Rewrite everything from the start of the records down to the line containing "tap(26, 27)", replacing "Image resolution" with "Screen size" and leaving all else unchanged.

ROWS:
______
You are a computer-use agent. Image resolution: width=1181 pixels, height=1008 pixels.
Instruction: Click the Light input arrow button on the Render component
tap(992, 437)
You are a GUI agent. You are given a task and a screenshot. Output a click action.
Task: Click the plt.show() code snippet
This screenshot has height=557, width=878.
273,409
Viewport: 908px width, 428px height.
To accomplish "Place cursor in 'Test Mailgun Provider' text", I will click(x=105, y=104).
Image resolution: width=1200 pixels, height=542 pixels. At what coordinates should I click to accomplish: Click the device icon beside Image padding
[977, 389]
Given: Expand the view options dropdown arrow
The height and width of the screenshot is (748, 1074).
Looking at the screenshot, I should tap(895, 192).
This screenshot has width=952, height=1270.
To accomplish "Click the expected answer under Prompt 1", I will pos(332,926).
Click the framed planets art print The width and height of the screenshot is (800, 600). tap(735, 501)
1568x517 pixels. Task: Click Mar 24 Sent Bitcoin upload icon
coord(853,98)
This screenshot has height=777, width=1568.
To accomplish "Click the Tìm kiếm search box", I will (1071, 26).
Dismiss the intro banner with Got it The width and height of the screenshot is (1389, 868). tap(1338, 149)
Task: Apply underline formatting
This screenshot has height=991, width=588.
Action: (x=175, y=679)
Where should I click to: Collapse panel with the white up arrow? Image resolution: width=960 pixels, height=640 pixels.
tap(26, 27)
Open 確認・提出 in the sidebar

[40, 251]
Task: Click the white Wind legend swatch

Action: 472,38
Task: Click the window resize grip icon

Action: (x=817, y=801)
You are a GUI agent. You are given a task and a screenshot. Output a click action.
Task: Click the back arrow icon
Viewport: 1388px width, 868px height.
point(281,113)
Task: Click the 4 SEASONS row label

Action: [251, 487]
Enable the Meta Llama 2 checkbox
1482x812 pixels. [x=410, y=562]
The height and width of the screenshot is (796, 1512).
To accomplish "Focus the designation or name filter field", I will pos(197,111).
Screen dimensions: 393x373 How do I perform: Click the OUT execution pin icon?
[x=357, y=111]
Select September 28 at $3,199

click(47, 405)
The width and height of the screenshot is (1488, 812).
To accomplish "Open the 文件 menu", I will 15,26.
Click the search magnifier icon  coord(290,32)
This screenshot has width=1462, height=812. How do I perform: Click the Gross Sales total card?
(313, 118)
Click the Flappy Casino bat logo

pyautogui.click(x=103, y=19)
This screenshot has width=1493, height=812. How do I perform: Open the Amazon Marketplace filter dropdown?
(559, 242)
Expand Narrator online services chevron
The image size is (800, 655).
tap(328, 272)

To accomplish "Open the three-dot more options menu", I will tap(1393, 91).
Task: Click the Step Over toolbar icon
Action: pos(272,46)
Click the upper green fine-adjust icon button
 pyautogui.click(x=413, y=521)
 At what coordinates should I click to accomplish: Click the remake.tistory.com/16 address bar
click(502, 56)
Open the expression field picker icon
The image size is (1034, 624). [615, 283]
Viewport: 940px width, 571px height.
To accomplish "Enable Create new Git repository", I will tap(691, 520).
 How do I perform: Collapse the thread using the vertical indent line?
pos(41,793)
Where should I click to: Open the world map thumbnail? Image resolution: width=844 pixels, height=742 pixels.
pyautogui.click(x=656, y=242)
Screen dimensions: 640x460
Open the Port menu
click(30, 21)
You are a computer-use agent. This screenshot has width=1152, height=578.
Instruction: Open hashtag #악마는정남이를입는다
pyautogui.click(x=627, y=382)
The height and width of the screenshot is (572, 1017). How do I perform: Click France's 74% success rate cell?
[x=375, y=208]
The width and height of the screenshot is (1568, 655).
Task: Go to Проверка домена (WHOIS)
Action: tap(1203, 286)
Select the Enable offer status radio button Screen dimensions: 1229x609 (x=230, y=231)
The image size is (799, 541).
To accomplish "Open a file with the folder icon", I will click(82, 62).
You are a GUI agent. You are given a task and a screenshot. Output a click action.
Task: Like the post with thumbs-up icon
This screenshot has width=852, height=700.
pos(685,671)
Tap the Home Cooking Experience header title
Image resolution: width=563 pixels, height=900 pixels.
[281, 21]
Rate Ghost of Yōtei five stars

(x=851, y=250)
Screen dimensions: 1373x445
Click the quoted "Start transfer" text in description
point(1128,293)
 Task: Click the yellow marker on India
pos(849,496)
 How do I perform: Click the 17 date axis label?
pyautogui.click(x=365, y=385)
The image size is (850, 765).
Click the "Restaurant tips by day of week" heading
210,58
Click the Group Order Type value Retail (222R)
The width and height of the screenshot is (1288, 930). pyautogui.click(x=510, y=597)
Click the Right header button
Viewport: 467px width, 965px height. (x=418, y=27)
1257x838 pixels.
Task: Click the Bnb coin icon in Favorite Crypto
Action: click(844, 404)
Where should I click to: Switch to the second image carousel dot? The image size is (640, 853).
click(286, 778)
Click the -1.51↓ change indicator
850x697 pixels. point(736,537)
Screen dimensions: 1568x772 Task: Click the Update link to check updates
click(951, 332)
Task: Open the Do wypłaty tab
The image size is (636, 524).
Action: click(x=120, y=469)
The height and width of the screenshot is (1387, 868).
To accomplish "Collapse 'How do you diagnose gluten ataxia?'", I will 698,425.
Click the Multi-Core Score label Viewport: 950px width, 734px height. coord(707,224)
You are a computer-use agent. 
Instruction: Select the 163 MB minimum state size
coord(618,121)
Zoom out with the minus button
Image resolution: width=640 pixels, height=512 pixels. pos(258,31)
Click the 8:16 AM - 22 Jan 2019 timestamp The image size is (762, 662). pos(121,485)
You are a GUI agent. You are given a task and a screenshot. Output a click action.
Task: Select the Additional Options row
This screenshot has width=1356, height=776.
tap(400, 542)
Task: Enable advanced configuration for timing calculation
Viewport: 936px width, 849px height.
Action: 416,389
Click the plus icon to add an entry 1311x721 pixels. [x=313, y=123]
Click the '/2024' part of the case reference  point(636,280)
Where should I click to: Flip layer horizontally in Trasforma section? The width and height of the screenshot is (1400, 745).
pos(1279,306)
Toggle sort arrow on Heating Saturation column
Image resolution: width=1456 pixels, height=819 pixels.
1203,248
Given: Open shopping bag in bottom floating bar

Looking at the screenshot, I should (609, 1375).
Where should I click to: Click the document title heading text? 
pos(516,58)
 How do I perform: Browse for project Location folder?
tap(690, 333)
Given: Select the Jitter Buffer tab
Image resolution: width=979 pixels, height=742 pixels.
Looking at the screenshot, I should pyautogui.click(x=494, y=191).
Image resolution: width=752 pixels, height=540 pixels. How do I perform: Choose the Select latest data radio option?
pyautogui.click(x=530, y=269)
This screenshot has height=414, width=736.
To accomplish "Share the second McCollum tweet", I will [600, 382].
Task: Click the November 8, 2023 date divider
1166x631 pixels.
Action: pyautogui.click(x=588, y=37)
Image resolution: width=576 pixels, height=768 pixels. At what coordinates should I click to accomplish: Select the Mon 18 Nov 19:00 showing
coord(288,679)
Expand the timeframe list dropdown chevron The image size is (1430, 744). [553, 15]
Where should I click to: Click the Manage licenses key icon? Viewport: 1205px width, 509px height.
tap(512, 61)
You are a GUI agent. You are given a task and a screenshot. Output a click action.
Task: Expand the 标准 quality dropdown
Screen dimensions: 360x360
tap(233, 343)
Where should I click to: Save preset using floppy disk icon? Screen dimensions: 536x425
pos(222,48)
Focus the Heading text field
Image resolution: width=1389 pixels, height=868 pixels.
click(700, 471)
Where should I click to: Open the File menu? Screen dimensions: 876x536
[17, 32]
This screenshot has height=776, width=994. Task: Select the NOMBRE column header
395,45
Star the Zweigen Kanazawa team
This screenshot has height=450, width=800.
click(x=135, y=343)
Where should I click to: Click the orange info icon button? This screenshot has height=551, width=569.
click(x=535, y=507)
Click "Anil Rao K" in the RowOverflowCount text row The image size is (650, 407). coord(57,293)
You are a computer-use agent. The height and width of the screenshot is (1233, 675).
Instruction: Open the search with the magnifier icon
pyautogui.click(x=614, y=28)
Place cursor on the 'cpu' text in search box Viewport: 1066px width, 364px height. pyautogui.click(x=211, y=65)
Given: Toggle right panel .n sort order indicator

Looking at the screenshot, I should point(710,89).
______
WRITTEN SOLUTION:
You are a computer-use agent. Screen size: width=1181 pixels, height=1008 pixels.
Instruction: Click the Light input arrow button on the Render component
tap(992, 437)
You are a GUI agent. You are given a task and a screenshot. Output a click action.
Task: Click the plt.show() code snippet
This screenshot has height=557, width=878.
273,409
Viewport: 908px width, 428px height.
To accomplish "Place cursor in 'Test Mailgun Provider' text", I will click(x=105, y=104).
Screen size: width=1200 pixels, height=542 pixels. At what coordinates should I click to accomplish: Click the device icon beside Image padding
[977, 389]
Given: Expand the view options dropdown arrow
The height and width of the screenshot is (748, 1074).
Looking at the screenshot, I should tap(895, 192).
This screenshot has width=952, height=1270.
To accomplish "Click the expected answer under Prompt 1", I will pos(332,926).
Click the framed planets art print The width and height of the screenshot is (800, 600). tap(735, 501)
1568x517 pixels. Task: Click Mar 24 Sent Bitcoin upload icon
coord(853,98)
This screenshot has height=777, width=1568.
To accomplish "Click the Tìm kiếm search box", I will (1071, 26).
Dismiss the intro banner with Got it The width and height of the screenshot is (1389, 868). tap(1338, 149)
Task: Apply underline formatting
This screenshot has height=991, width=588.
Action: (x=175, y=679)
Where should I click to: Collapse panel with the white up arrow? Screen size: width=960 pixels, height=640 pixels.
tap(26, 27)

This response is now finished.